The FLSA provides two and only two mechanisms for an employee and
employer to enter into a "binding" settlement of FLSA claims. One
is to settle a matter under the "supervision" of the U.S. Department
of Labor. The other is to settle a matter in the course of litigation.
A settlement made with DOL supervision, or in litigation, will be
binding, and operates as a waiver of additional claims by the employee.
The FLSA has limited application to straight time wages, except
for minimum wage laws. The only time the FLSA requires straight
time pay at an employee's regular rate is when the employee has
worked FLSA overtime.
"Gaps." The FLSA requires overtime for hours worked over
forty per week; in the slang this is called the FLSA "threshold."
Sometimes employees work less than forty "regular" on-the-clock
hours in a week, for example when they take a day off. The difference
between the number of regular, on-the-clock hours worked in a week
and the FLSA overtime threshold is sometimes called "gap" time.

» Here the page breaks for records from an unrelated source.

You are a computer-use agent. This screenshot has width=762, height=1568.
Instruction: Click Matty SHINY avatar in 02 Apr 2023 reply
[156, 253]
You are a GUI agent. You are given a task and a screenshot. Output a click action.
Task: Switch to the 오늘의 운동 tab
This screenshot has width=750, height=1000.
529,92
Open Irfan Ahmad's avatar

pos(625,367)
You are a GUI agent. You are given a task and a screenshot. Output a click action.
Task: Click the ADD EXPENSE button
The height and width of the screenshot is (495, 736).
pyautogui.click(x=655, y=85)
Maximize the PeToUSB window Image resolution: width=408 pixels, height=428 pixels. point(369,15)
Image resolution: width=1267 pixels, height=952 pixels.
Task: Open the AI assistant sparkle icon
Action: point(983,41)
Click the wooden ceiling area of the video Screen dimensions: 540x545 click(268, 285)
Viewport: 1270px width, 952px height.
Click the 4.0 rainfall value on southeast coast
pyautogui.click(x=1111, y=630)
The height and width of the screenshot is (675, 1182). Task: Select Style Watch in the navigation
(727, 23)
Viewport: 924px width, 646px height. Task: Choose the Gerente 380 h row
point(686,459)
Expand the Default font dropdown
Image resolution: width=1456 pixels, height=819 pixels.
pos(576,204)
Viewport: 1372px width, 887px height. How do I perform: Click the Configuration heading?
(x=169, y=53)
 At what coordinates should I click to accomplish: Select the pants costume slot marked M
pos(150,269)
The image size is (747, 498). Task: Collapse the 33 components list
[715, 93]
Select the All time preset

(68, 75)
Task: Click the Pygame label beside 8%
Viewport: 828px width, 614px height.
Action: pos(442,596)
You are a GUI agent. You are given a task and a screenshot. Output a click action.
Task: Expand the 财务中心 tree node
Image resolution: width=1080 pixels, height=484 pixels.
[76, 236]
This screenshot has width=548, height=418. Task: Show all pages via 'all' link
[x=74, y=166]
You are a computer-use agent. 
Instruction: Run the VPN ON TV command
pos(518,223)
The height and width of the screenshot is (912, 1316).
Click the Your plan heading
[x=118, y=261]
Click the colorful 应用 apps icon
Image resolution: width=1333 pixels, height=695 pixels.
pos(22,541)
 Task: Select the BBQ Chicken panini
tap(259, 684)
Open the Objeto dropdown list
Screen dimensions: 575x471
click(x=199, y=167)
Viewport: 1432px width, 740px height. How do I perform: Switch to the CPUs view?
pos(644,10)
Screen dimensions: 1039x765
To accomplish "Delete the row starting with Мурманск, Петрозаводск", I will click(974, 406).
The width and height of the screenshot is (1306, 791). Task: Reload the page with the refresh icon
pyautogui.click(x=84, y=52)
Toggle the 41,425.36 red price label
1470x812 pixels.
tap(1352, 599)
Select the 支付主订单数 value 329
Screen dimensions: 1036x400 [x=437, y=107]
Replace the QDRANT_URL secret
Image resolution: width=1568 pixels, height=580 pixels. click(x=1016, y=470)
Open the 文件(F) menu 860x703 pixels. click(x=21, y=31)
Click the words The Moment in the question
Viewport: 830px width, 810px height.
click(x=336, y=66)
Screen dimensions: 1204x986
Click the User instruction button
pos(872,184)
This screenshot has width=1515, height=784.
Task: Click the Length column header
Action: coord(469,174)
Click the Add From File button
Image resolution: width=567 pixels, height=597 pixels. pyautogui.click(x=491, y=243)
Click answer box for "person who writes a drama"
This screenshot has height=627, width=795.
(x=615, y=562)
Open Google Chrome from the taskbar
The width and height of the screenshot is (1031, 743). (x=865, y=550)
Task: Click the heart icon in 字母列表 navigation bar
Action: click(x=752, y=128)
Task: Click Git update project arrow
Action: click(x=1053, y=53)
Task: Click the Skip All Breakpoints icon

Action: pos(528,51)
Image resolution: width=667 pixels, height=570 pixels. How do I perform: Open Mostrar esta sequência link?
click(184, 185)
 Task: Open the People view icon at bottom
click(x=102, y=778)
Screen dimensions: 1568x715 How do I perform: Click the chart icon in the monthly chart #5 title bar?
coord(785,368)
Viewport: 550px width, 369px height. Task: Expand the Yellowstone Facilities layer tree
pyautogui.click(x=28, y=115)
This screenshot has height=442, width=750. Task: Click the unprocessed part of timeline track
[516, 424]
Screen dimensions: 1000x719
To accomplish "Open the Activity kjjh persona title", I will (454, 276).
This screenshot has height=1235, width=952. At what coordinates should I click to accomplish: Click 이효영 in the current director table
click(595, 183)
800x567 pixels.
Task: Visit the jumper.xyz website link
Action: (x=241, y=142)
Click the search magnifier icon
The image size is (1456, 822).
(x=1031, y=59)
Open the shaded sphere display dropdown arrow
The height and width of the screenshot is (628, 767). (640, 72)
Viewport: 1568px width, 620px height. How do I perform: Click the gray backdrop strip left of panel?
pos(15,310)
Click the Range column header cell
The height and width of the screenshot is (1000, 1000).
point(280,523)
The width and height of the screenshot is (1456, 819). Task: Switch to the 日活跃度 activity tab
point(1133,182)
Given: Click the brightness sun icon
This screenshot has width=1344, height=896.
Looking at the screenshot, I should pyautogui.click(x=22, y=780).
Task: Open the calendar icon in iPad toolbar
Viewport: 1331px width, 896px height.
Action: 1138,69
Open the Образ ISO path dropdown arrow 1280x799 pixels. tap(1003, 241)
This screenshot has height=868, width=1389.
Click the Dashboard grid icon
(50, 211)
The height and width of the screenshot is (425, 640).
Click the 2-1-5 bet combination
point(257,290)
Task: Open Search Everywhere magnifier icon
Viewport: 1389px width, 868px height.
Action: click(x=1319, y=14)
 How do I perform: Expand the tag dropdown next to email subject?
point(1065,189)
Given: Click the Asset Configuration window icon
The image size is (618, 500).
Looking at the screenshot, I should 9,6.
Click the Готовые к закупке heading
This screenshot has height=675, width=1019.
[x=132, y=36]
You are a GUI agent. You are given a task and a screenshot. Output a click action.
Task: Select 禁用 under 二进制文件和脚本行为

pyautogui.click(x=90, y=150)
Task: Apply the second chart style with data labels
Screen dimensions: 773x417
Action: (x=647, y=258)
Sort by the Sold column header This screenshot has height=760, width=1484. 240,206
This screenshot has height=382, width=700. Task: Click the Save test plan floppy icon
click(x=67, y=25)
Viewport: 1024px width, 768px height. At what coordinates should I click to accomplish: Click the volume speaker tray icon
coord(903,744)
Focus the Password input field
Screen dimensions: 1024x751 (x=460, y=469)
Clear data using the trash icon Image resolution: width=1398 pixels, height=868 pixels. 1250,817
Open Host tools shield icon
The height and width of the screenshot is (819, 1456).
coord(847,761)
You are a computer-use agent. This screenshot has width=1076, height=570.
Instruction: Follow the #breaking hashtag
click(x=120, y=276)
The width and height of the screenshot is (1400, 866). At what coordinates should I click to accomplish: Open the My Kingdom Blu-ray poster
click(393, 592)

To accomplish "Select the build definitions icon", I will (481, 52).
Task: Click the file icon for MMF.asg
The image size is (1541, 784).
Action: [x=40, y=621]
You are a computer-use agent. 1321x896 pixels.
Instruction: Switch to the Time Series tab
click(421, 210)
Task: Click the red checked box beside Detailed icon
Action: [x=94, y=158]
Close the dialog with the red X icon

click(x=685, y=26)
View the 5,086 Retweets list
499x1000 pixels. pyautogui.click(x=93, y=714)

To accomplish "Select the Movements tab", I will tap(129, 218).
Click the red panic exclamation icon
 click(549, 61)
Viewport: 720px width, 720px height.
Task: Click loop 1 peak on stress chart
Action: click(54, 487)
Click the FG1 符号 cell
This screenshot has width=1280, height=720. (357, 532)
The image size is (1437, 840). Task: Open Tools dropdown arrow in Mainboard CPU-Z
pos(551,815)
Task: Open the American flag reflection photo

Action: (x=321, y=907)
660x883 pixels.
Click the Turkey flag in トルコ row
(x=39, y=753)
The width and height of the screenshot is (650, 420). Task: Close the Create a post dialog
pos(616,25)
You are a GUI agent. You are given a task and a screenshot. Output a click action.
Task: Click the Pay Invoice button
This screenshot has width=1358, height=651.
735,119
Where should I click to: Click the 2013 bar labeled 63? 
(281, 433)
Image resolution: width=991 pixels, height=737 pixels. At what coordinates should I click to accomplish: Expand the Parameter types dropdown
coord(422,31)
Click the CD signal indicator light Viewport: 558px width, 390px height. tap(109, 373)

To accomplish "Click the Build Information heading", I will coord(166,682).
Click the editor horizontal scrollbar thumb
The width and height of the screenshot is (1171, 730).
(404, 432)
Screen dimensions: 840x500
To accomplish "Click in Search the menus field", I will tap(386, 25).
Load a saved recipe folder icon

Employees are entitled to FLSA overtime pay only if and to the extent
that their total hours worked in a work week exceed the threshold.
However, until an employee actually works more than the threshold,
no FLSA overtime is owed.
Training time is generally compensable working time, with exceptions.
Training time is not working time if it is specifically required
by the law of a "higher jurisdiction" as a condition of employment.
Training time is also not working time if it is (a) outside of the
employee's regular working hours; and, (b) strictly voluntary; and,
(c) not directly related to the employee's job; and (d) the employee
must not perform any (other) productive work during the training.
FLSA rights may not be waived, by collective bargaining agreements,
employment contracts, or otherwise. Generally, an employee is entitled
to FLSA rights or collective bargaining rights, whichever are better.
"Failure to ask" for FLSA compensation is almost always irrelevant.
Failure to use administrative procedures is irrelevant. Work. Most
"job-related" activities are considered work under the FLSA, and
must be compensated accordingly. Work includes activities which
"benefit the employer" and which the employer "knows or has reason
to believe" the employee is performing.
The FLSA requires that wages due be calculated on a work week by
work week basis. A work week is seven consecutive days. Work schedules
must be translated into work weeks to determine FLSA wages due.
(Some employees may have work periods different from seven days.)